(Element and text position data)
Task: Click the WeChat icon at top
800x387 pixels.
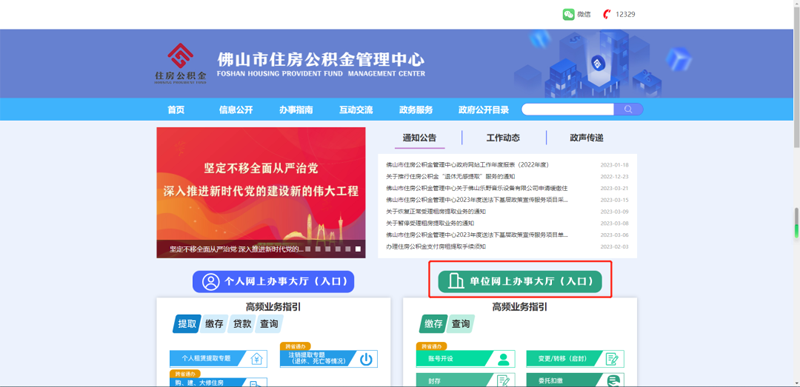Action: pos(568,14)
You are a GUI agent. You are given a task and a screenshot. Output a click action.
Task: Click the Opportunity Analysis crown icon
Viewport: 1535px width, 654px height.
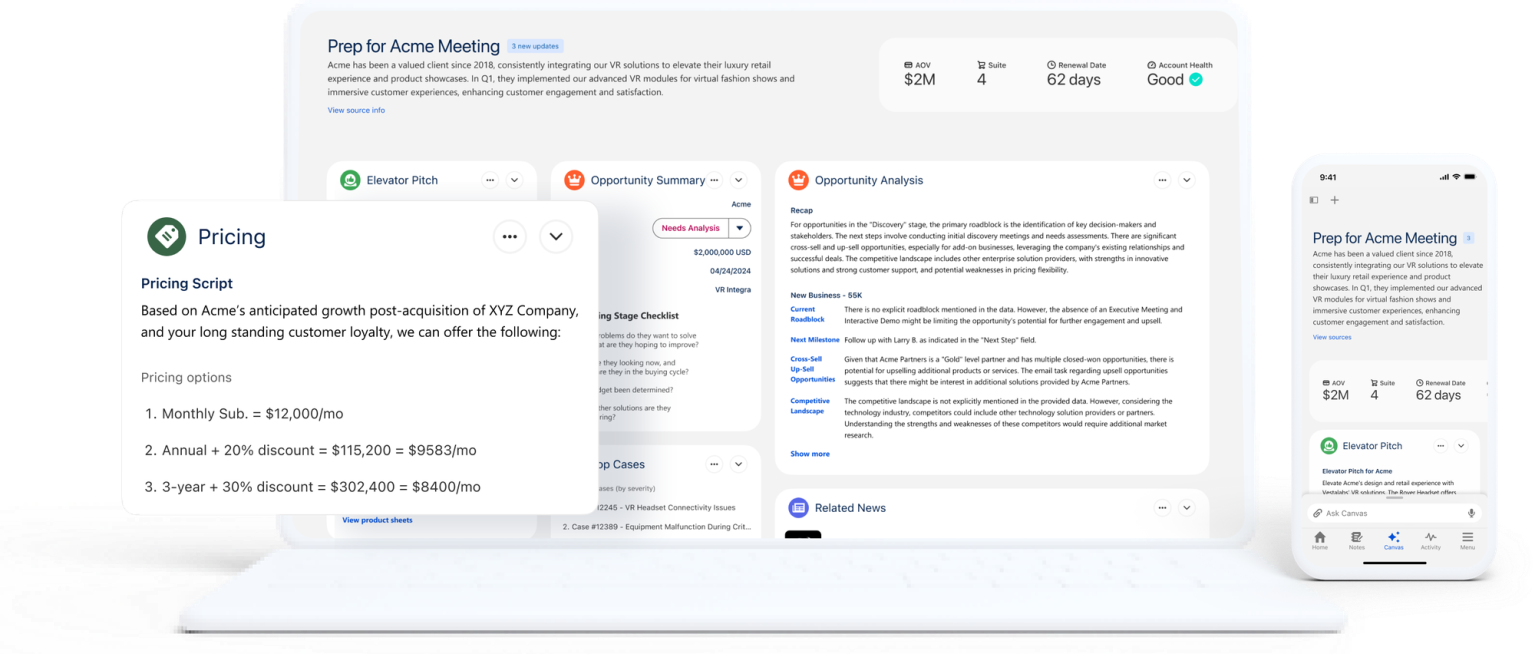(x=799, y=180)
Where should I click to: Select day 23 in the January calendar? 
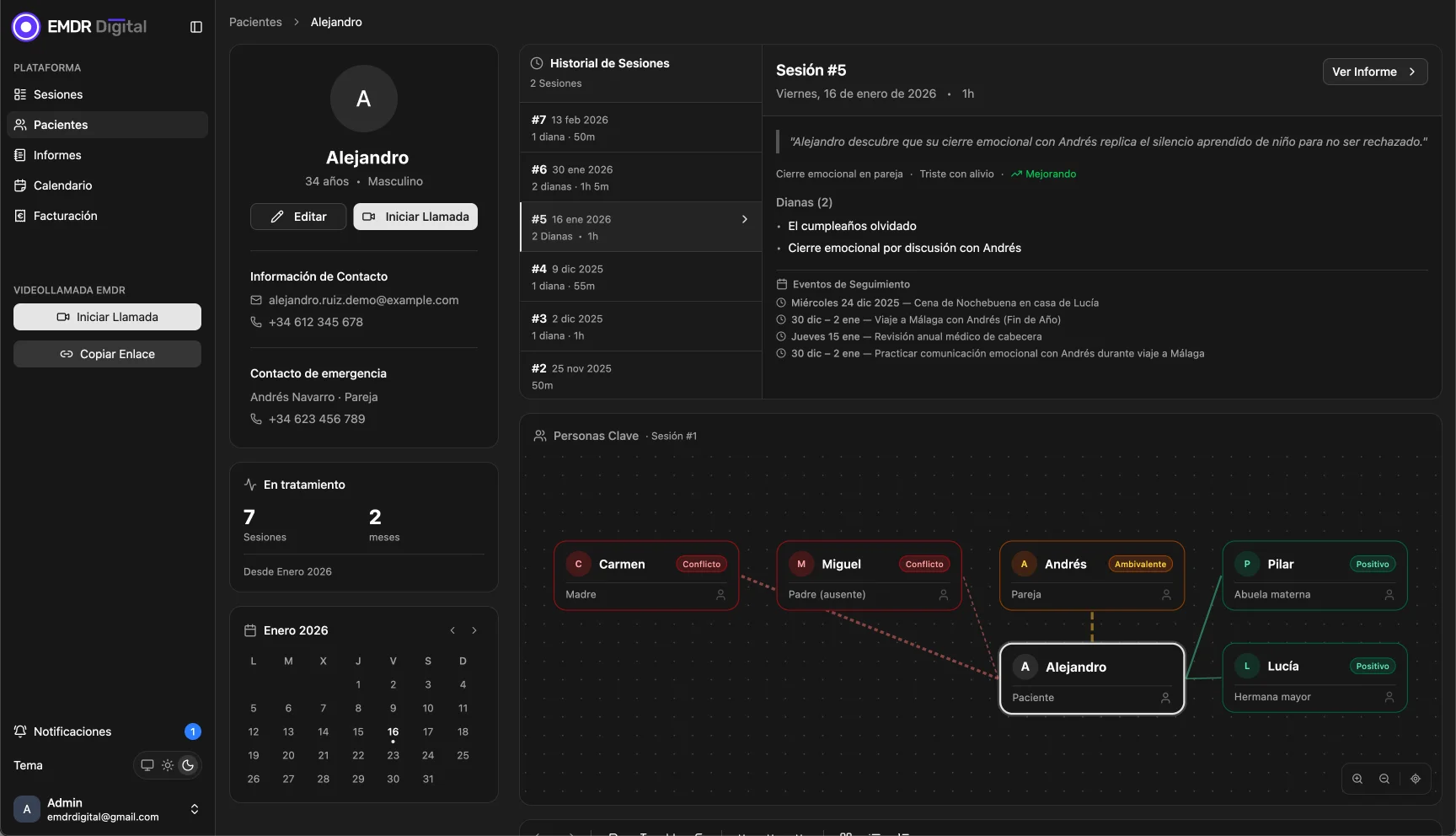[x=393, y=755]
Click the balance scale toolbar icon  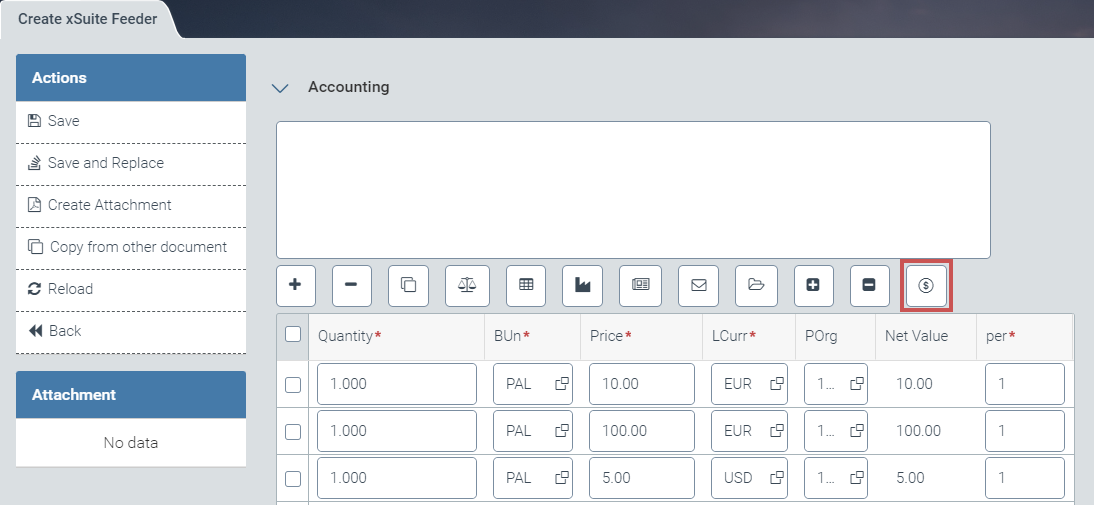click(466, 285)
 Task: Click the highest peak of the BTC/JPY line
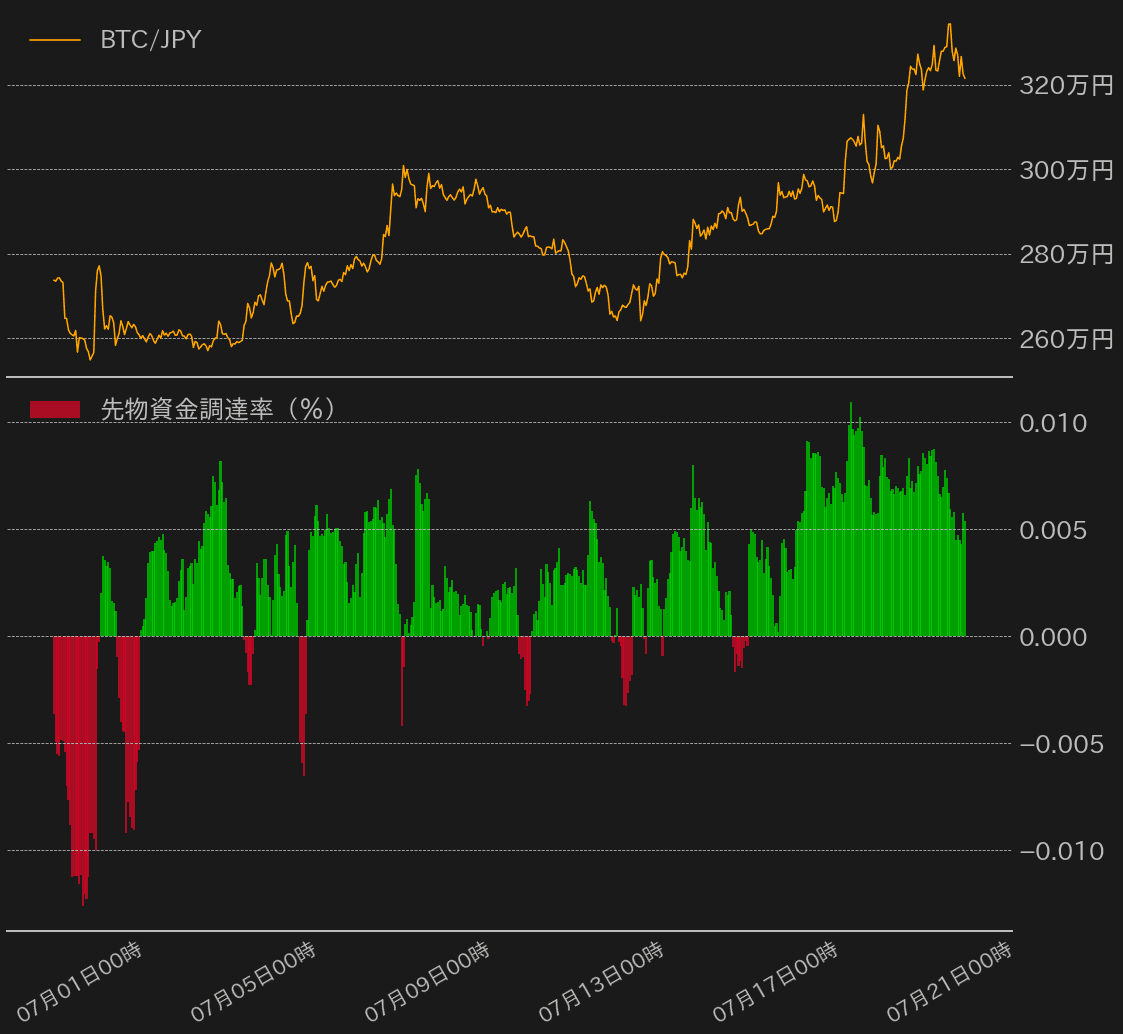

### Instructions to follow
Extract the lines from the line with "You are a GUI" to the line with "[x=393, y=755]", both included, reproducing them without any change. Leave the pictures out of the answer.

### Output for this task
You are a GUI agent. You are given a task and a screenshot. Output a click action.
Task: Click the Opportunity Analysis crown icon
Viewport: 1535px width, 654px height.
(x=799, y=180)
Where should I click to: Select day 23 in the January calendar? 
[x=393, y=755]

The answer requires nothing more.